Cellulitis - technical 

Cellulitis is a superficial infection that spreads laterally in the upper dermis or along the subcutaneous fascia is known as cellulitis. The main cause is infection with β-haemolytic streptococci (also see: streptococci and enterococci), but other common causes include S. aureus. Cellulitis starts as a zone of spreading erythema and tenderness with other signs of inflammation such as increased surface temperature. With streptococcal infections the patient is often systemically unwell with fever and chills. The main sites for infection are the face or the lower legs. Cellulitic infections affecting the dermis and upper subcutaneous tissue are sometimes known as erysipelas. Non-group A streptococci are also sometimes responsible.

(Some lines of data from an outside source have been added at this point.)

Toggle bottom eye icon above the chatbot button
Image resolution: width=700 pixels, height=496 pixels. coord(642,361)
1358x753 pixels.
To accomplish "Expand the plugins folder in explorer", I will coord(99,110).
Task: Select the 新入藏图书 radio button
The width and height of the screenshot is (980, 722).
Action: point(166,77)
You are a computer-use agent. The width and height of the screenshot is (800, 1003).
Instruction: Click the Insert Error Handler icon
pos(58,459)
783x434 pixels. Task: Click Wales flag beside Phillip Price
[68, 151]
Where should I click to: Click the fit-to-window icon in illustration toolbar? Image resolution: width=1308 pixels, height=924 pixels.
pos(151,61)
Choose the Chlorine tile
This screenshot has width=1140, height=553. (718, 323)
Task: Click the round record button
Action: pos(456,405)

Complications include the development of septicaemia or encroachment on adjacent structures such as the orbital cavernous sinus leading to thrombosis. Rare causes of the same syndrome include zygomycete fungi. Cellulitis requires immediate antibiotic therapy with an oral penicillin such as flucloxacillin or a macrolide antibiotic, and in systemically unwell patients with an intravenous regime. Recurrent attacks are also seen, particularly on the limbs and are often associated with lymphoedema. Management is difficult as local antisepsis and improved drainage by themselves do not appear to prevent recurrences and long-term oral penicillin V (phenoxymethylpenicillin) is often necessary for recurrent disease. However, in lower limb cellulitis there is an association with skin lesions such as the cracks caused by athlete’s foot and treatment aimed to heal local skin defects, e.g. antifungals, is indicated.

In the early phases, these infections are easily confused with early necrotizing fasciitis (see: streptococci and enterococci) where the surrounding erythema spreads slowly but the patient remains unwell and the overlying skin becomes hypoaesthetic. Necrotizing fasciitis can be caused by group A streptococci but also by mixed bacterial infections after surgery or a compound fracture. The spreading erythema, dull ache, systemic reaction, and the reduction in overlying sensation should alert the physician. Surgical exploration is warranted, which then reveals necrotic and oedematous reaction in the underlying dermis and deeper fascial planes. Treatment is by early surgical debridement, which is an essential part of management in addition to systemic antibiotics.